6. Le PTP affaiblira l’institutionnalité environnementale et facilitera l’appropriation privée des ressources naturelles: dans le présent contexte international de compétition effrénée pour l’accès aux ressources naturelles, l’accord fait prévaloir les intérêts de ceux qui en promeuvent l’exploitation et l’exportation, minant par conséquent le développement de mesures institutionnelles de protection environnementale. Le PTP inclut des mécanismes qui permettraient aux transnationales de contester toute réglementation environnementale ou décision juridique qu’elles considèreraient comme une « expropriation règlementaire » et qui affecterait leurs profits anticipés.
7. Le PTP menace la production nationale d’aliments et la sécurité alimentaire: la négociation de cet accord en matière de produits agricoles subventionnés et la promotion de monocultures pour l’exportation qui mènent à la concentration de la propriété de la terre, constituent une menace pour la production traditionnelle d’aliments assurée par les petits et moyens producteurs agricoles, et affectent la production et la culture des communautés locales et paysannes.
8. Le PTP met en danger les droits et la souveraineté des peuples autochtones: les mécanismes de promotion du commerce et des investissements donnent priorité aux droits des corporations aux dépens de ceux des citoyenNEs, menaçant la garantie du droit des communautés autochtones à être consultées et à leur droit à un consentement libre, premier et informé, conformément à la Déclaration des Nations Unies sur les droits des Peuples autochtones.

INFORMATIONS:
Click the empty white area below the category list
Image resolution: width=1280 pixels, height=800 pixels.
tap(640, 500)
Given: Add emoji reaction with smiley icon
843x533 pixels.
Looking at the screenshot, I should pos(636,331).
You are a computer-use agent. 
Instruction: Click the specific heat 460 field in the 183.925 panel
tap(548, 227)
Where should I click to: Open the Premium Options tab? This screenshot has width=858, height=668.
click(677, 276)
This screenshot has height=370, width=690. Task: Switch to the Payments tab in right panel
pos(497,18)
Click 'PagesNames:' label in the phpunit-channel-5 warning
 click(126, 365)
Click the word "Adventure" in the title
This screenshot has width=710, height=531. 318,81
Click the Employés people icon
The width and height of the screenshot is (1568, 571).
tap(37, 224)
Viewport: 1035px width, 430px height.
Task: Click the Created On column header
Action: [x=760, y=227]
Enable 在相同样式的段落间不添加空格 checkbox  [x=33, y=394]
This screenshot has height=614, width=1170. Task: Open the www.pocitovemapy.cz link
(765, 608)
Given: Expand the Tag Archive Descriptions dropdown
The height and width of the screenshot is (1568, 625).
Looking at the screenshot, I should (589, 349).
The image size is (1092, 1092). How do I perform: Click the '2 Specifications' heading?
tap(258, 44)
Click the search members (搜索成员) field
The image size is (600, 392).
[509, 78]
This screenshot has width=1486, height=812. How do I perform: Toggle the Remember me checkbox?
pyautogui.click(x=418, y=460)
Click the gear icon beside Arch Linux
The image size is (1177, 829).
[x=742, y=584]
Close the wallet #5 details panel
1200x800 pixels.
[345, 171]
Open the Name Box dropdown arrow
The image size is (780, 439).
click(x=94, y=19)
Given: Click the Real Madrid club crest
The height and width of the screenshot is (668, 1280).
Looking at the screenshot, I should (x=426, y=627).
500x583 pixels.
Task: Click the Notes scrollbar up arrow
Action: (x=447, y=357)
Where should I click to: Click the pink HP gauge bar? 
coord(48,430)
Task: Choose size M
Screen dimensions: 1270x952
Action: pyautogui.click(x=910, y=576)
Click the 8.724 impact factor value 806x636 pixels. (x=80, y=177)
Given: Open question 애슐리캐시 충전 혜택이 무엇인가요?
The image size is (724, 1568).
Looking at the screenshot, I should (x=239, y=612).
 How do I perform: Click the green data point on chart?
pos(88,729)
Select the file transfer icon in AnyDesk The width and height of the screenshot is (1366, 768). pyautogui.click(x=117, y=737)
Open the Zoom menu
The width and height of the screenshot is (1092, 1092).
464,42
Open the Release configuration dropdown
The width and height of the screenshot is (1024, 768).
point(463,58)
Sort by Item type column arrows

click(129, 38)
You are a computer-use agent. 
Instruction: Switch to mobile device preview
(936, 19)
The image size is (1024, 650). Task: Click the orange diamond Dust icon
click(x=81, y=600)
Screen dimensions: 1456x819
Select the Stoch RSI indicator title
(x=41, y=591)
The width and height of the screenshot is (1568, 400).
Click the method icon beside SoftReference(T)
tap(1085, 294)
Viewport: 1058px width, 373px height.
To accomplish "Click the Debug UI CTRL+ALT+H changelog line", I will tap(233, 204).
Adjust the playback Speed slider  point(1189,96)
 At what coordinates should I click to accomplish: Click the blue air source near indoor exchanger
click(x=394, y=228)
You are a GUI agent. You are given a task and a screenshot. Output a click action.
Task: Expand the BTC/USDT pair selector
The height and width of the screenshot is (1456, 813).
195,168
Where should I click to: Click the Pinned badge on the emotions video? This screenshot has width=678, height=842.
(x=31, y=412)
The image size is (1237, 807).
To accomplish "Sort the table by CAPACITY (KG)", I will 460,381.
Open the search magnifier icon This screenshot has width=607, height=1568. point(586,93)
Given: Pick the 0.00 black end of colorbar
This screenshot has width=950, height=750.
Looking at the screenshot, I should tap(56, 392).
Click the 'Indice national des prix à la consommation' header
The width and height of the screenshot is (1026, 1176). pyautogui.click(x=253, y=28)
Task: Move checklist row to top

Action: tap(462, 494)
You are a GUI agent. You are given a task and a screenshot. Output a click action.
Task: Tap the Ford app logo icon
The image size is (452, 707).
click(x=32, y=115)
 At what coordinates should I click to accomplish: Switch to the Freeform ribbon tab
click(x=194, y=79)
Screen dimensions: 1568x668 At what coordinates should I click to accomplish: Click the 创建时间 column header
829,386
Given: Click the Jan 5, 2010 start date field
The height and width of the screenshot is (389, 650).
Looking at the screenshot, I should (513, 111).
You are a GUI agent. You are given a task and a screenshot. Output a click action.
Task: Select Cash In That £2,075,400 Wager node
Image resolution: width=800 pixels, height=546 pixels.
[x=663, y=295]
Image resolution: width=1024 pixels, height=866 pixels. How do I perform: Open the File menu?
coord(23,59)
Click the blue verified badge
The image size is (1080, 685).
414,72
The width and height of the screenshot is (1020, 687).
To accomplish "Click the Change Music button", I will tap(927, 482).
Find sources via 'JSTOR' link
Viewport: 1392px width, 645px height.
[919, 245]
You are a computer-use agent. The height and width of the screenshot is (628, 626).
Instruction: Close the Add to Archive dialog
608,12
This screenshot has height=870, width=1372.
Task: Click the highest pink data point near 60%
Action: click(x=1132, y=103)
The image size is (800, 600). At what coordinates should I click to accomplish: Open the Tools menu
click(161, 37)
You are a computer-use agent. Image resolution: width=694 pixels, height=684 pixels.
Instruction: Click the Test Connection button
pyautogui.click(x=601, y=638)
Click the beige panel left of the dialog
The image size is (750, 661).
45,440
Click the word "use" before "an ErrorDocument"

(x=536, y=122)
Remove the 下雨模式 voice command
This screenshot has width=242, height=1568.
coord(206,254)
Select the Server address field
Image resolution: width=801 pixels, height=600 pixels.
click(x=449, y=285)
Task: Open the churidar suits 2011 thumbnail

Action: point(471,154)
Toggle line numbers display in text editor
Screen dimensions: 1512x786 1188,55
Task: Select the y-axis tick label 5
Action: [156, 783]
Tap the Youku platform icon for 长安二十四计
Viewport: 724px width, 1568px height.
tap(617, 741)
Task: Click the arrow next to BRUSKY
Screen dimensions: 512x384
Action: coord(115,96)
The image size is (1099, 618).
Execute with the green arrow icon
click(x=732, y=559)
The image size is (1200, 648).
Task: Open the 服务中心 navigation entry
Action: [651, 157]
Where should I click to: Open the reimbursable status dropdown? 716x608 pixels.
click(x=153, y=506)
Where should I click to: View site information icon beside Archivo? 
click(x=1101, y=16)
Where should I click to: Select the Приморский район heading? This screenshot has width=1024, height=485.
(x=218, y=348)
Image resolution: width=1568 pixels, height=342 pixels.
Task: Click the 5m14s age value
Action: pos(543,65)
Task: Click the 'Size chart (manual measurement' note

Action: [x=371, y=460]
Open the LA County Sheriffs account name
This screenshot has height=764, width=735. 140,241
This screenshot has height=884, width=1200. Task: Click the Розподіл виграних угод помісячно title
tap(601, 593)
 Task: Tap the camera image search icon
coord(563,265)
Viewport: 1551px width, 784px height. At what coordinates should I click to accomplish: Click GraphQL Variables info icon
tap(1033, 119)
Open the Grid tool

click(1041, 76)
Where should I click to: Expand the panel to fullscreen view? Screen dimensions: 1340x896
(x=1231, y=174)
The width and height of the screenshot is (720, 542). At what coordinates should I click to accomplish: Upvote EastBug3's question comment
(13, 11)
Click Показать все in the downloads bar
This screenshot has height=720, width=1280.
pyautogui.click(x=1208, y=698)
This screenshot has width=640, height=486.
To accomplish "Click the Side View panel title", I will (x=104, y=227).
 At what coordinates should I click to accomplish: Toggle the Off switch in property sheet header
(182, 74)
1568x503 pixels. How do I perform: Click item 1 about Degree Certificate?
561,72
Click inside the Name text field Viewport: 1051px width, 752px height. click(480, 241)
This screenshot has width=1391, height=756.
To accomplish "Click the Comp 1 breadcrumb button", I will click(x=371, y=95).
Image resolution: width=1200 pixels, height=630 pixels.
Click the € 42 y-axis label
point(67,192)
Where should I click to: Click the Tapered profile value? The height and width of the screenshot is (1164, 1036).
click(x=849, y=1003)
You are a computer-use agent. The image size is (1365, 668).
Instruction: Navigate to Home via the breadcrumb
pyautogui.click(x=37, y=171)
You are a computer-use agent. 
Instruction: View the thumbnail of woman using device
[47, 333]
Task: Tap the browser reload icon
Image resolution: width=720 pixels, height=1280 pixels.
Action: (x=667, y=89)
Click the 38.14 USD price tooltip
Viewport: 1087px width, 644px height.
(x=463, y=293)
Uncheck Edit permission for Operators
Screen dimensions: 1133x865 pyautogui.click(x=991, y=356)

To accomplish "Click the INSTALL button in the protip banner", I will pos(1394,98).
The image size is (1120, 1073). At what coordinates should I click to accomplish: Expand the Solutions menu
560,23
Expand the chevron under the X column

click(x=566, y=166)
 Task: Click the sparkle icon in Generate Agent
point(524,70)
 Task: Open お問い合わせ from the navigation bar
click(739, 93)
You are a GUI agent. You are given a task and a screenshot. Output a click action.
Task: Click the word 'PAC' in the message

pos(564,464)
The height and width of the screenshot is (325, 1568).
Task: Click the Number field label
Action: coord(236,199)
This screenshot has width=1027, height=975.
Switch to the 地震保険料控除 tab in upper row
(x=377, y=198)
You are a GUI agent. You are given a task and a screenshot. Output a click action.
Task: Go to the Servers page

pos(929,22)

EXERCICES À FAIRE:
a: D'après l'extrait sur le PTP, conformément à quel texte le droit des communautés autochtones à un consentement libre, premier et informé doit-il être garanti ?
b: Prolongez le texte sur les effets du PTP après son dernier paragraphe.
Les lignes ne sont pas utiles ici.

RÉPONSES ATTENDUES:
a: La Déclaration des Nations Unies sur les droits des Peuples autochtones.

b:
9. Le PTP affecte les processus d’intégration régionale: ce modèle de négociation mine le développement des processus alternatifs régionaux d’intégration basés sur des principes de souveraineté qui se construisent actuellement en Amérique latine (notamment l’UNASUR et la CELAC) ainsi qu’entre les pays qui font partie de l’Association des Nations du Sud-Est de l’Asie (ASEAN).
Ces enjeux hautement sensibles sont présentement négociés en catimini dans le cadre du PTP, derrière le dos des citoyennes et citoyens. Par conséquent, nous, les organisations signataires, demandons:
· L’immédiate suspension des négociations du PTP jusqu’à ce que les termes des négociations soient rendus publics et qu’un processus de dialogue soit mis sur pied, avec des mécanismes d’information efficaces et transparents, qui favorise une participation de la société dans son ensemble, en particulier des secteurs qui seront potentiellement affectés par le PSP et pas uniquement des exportateurs et des investisseurs.
· Que le cadre des échanges commerciaux prenne acte des limites et des impacts négatifs qu’ont eu les ALÉ à ce jour. Nous lançons un appel aux gouvernements à ne pas accepter de nouvelles obligations qui puissent affecter nos droits en tant que citoyennes et citoyens.
· Que promotion soit faite d’un modèle commercial qui soit basé sur la justice et qui garantisse un agenda de commerce et de protection des droits, assujetti aux standards des Pactes internationaux sur les droits humains, en particulier relatifs aux normes du travail décent et aux droits des travailleuses et des travailleurs, ainsi qu’à ceux des Peuples autochtones reconnus par l’OIT. Que le modèle de commerce permette les échanges de produits, entre autres manufacturés, qui respectent les conditions de travail décent sans affecter négativement l’environnement, tout en tenant compte des assymétries entre les différentes économies qui sont liées par des accords commerciaux.